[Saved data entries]
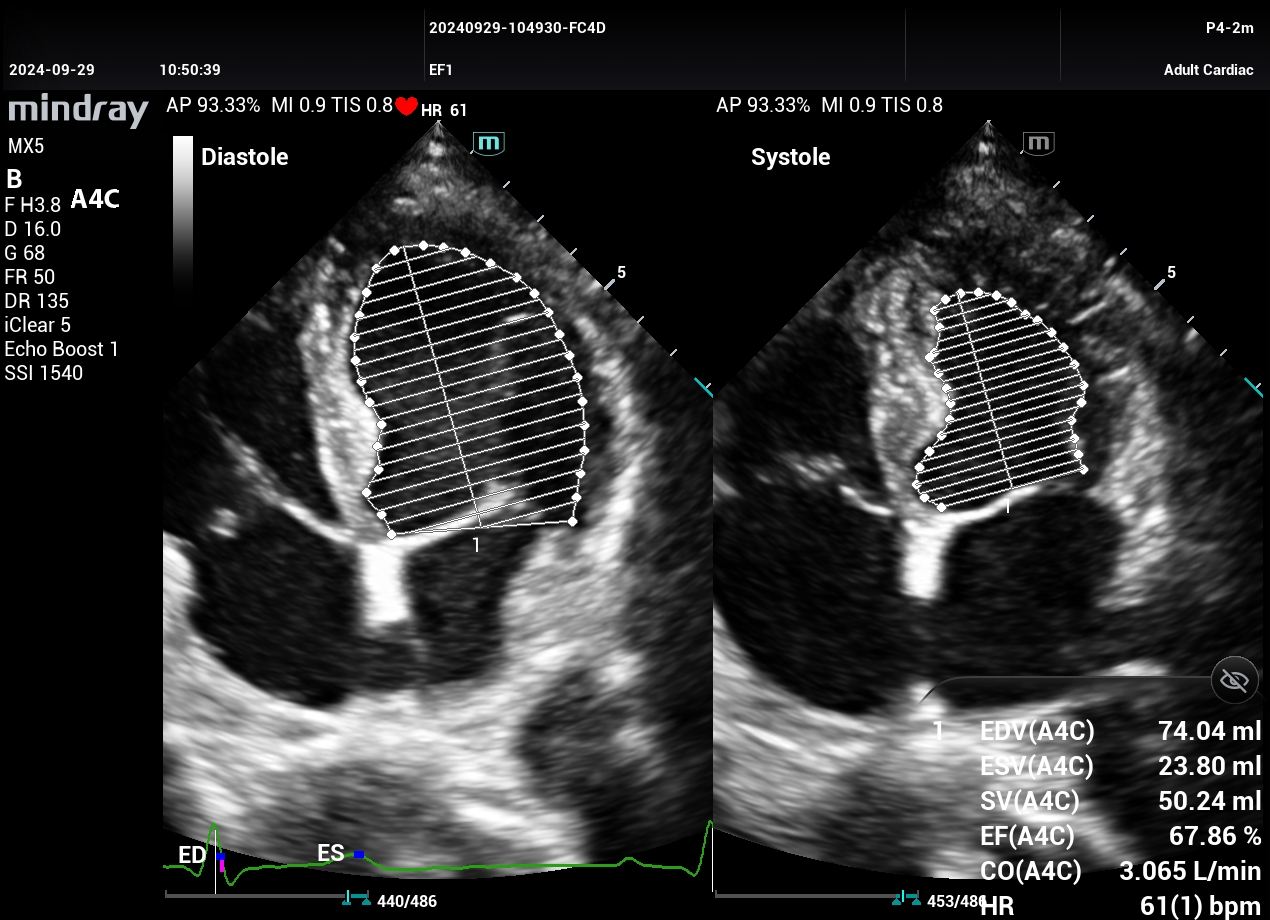This screenshot has width=1270, height=920.
Task: Click the Systole probe orientation marker
Action: (x=1039, y=143)

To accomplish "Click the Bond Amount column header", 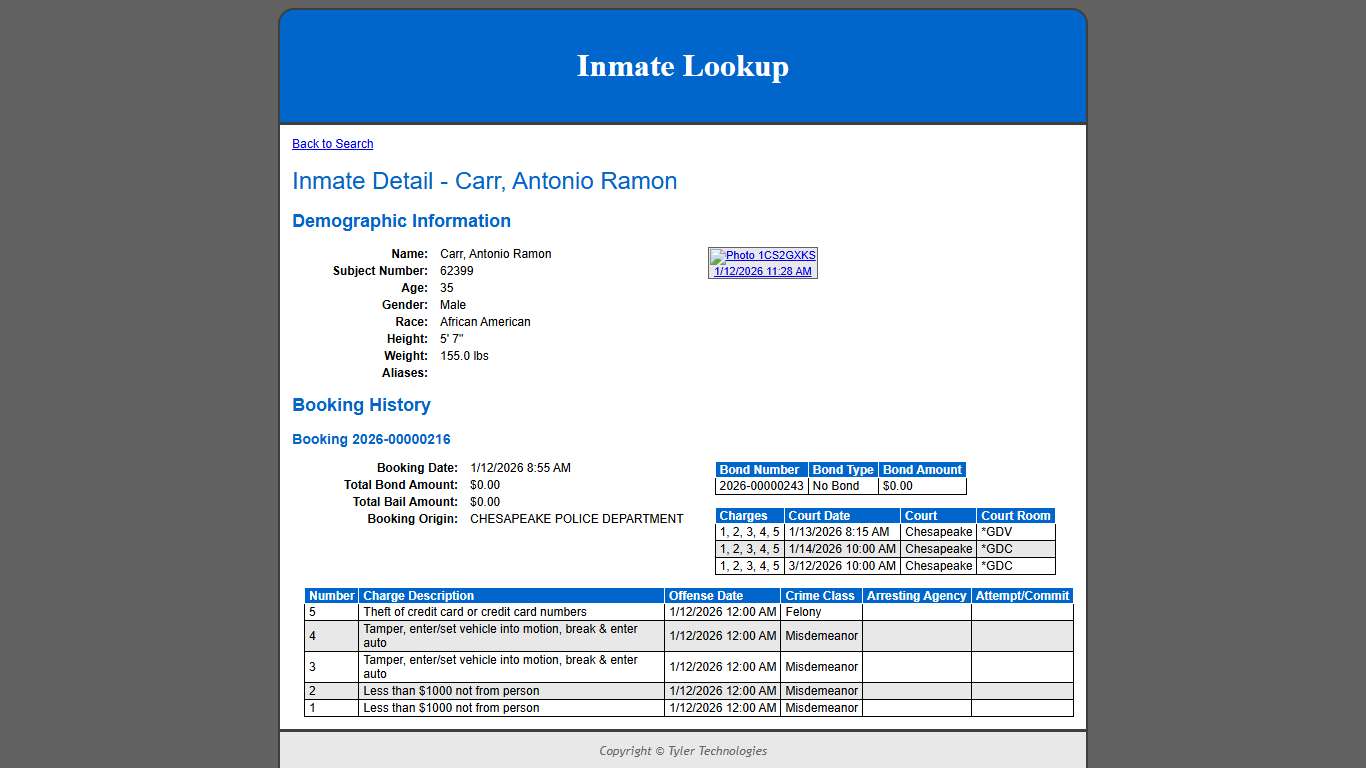I will point(921,469).
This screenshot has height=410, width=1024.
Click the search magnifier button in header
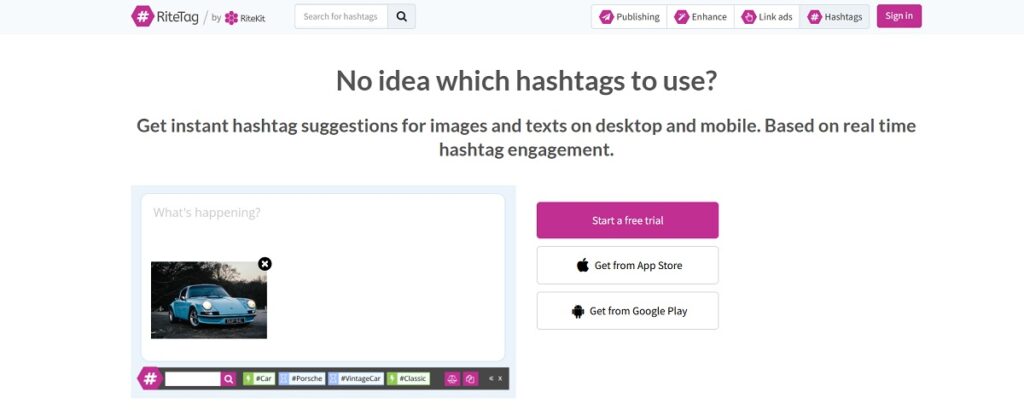click(401, 16)
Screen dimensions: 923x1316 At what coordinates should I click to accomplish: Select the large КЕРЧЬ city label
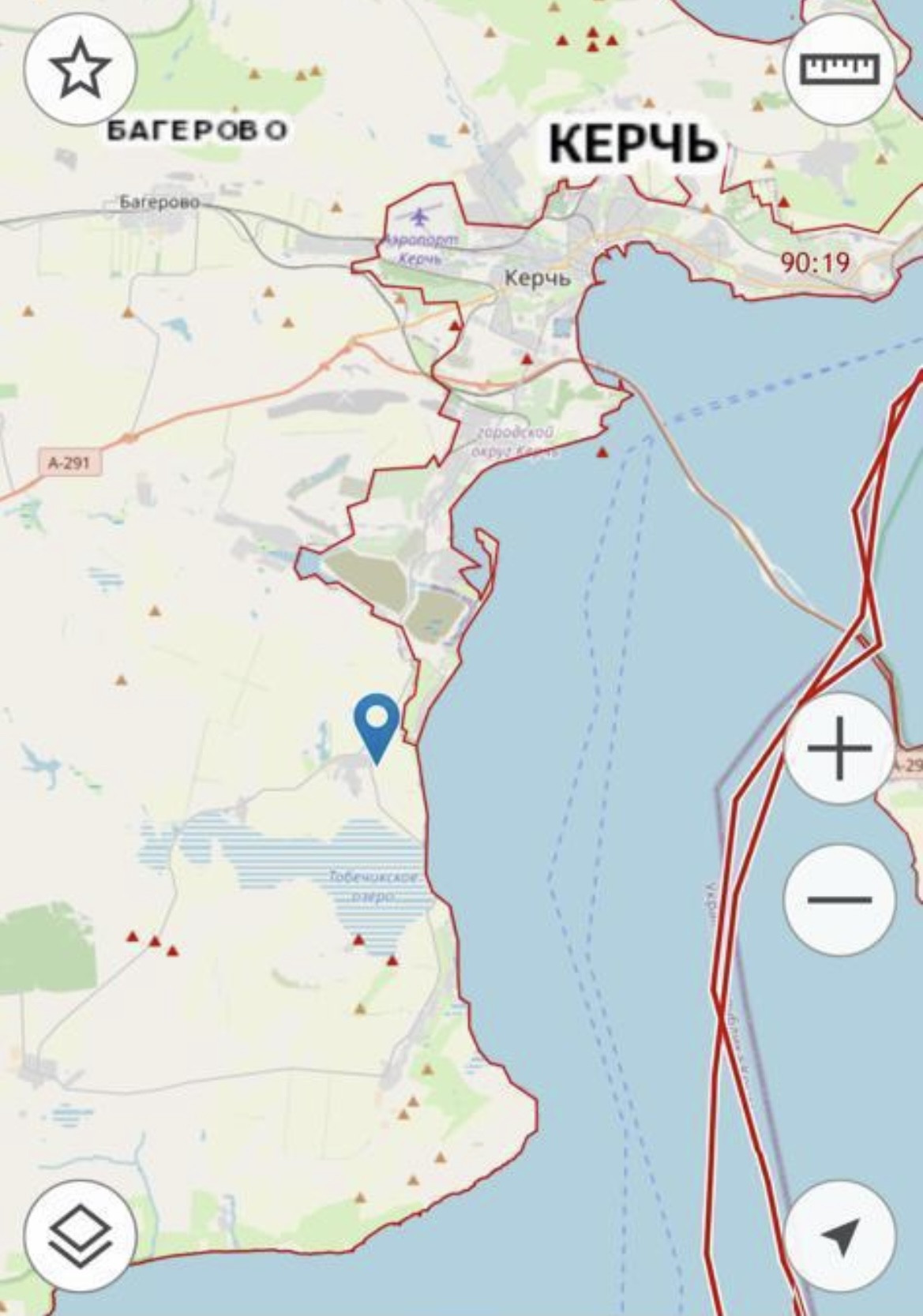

= INSTRUCTIONS FOR THE TASK =
Copy out exactly the lines that begin at the line with "Click the search magnifier button in header" and end at the final line of the entries above. Leave out the pictures.

= SOLUTION FOR THIS EXERCISE =
Click the search magnifier button in header
click(401, 16)
Screen dimensions: 923x1316 At what coordinates should I click to accomplish: Select the large КЕРЧЬ city label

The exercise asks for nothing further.